An dieser Folgerung scheiden sich die Geister. Fürsprecher CAs führen an, die aggressiven Buchungspraktiken seien seit langem bekannt, doch legal; Buchungstricks seien nicht festzustellen. Für Skeptiker hingegen steht fest, CA habe mit der "Pro forma pro rate" die Abrechnung zur Glaubenssache gemacht.

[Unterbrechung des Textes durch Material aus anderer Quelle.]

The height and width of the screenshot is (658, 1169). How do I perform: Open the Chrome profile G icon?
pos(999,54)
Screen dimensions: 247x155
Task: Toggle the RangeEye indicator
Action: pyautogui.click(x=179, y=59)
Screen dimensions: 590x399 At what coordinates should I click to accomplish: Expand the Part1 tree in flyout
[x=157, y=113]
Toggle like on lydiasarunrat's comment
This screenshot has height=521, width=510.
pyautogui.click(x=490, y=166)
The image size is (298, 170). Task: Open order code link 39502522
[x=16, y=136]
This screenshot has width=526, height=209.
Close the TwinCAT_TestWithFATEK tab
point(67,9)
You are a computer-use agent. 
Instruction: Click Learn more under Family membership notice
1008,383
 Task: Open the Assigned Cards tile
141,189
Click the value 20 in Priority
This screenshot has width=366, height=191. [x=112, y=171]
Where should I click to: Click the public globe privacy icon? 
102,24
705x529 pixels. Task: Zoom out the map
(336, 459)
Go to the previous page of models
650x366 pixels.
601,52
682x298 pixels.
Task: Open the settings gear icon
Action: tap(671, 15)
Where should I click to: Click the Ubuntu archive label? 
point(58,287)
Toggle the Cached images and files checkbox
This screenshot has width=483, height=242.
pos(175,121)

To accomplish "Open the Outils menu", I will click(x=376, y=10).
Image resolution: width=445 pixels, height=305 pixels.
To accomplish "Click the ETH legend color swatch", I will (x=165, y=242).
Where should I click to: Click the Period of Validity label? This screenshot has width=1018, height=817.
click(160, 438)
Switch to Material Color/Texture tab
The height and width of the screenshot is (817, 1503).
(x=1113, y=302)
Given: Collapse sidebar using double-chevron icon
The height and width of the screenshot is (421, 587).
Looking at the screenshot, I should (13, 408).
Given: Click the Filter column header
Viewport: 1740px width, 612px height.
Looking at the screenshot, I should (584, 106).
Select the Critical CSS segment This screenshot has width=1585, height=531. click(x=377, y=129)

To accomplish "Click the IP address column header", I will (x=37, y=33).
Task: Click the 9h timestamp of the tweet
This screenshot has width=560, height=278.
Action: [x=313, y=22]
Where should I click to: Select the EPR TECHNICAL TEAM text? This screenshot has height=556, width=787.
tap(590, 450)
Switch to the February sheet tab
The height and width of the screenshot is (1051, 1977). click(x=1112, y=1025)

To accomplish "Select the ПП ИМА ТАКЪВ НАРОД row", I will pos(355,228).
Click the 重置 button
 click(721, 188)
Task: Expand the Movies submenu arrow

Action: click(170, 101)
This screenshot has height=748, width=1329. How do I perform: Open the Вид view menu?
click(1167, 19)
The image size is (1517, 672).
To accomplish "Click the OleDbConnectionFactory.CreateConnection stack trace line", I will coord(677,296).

Denn wer wüsste schon, ob die eingebuchten Lizenzeinnahmen in fünf Jahren auch bezahlt würden. "Es bedarf erheblich guten Willens, diesen Zahlen zu glauben", erklärte Merill Lynch-Analyst Peter Goldmacher

www.cai.com/invest/nytimes response.pdf

www.nytimes. com/2001/04/29/ technology/29COMP.html

ComputerPartner-Meinung:

Bilanzen frisiert zu haben, ist kriminell. Wer diesen Vorwurf erhebt, muss ihn schlüssig beweisen. Der Versuch allein ist fahrlässig. So folgt: Selbst wenn die NYT offensichtlich guten Grund hatte, den Aussagen von ehemaligen CA-Mitarbeitern und Analysten nicht weniger Wahrheitsgehalt zuzubilligen als den SEC-Erklärungen von CA und sie schlüssig argumentierte, bleibt sie den Beweis schuldig. Sie handelt mit Rufmord. Dies ist das Letzte, was sich eine Zeitung einhandeln darf. (wl)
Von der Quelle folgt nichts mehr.